The acquaintance sent me the statement in part because he and his wife couldn’t tell how much they were paying in fees for their investments. I looked through the statement and, without looking up each fund’s expense ratio and multiplying it by the client’s position in the fund, I couldn’t tell either. The client also sent me the statement because his advisor had recommended a variable annuity with a lifetime withdrawal benefit.

I gave the person a list of questions to take back to his advisor. The advisor couldn’t tell him how much he was paying in fees on the IRA holdings or how much the variable annuity would cost. When asked about the commission on the annuity, the advisor said he wouldn’t have to worry about that because the employer paid the commission.

If a lot of the brokerage’s statements looked like this one—I’m assuming it was typical, but maybe it wasn’t—then this client’s best interests were not being served. And, assuming that failure to disclose fees or to use expensive funds in an IRA was intentional—to maximize the interest of the company—then this national firm seemed to offer plaintiff’s attorneys rich material for lawsuits for breach of the Best Interest Contract. 

So, while financial industry compliance lawyers might be burning their legal desk lamps all night trying to make their firms invulnerable to specific violations of the letter of the fiduciary rule, they might be overlooking clear violations of the spirit of the rule—violations that the firms commit simply by having a certain business model.

For instance, the advisor in this story is an employee in a publicly held firm. The primary responsibility of the management of a stock company is to maximize shareholder value. The primary responsibility of an employee-advisor is to his or her manager. How can that advisor always act in the client’s best interest?

It also turned out that this advisor was unfamiliar with certain important retirement income products, like qualified longevity annuity contracts. Without knowing all of the income options available, and without training in the use of these options, how could the advisor act in the client’s best interest?

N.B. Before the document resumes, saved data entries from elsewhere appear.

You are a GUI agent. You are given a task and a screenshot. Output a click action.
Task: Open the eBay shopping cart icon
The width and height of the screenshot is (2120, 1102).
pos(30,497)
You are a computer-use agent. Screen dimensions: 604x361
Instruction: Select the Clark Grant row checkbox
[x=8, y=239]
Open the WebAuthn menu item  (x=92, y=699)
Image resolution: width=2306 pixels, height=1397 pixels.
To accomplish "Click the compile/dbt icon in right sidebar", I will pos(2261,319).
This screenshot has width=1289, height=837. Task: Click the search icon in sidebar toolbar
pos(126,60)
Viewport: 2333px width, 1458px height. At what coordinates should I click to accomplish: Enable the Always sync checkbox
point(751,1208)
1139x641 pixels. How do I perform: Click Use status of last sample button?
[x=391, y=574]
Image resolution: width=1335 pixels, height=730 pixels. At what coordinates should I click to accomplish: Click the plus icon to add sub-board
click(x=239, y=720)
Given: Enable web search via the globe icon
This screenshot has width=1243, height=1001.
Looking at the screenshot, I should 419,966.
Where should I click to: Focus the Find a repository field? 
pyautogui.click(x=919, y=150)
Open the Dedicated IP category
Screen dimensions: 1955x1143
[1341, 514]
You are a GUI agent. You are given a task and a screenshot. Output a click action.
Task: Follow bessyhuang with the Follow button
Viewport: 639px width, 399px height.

Although financial intermediaries call themselves “advisors” when working with clients, they are known within the industry by other names, such as “producers” (who are most valued by their companies for recruiting high net worth clients and enhancing assets under management) or “distributors” (whom product manufacturers rely to bring more money into their companies). It won’t be easy to change the culture or the business model that this vocabulary signifies.

The Obama DOL was idealistic but naïve in its apparent belief that all financial intermediaries could meet the same high standard of conduct, regardless of the business models of their firms. It was always blindly unrealistic to expect employees of public companies, whose job is to produce or distribute or meet departmental goals, to be as loyal to clients as self-employed hourly-fee planners. But these conflicts of interest are not superficial or exceptional or easy to change.   

If big financial services firms don’t correct (or can’t justify) the kinds of habits embedded in the IRA brokerage statement I saw, then there might be a lot of BIC lawsuits. On the other hand, if those kinds of habits can persist, then the fiduciary rule may be too weak to help retirement investors much.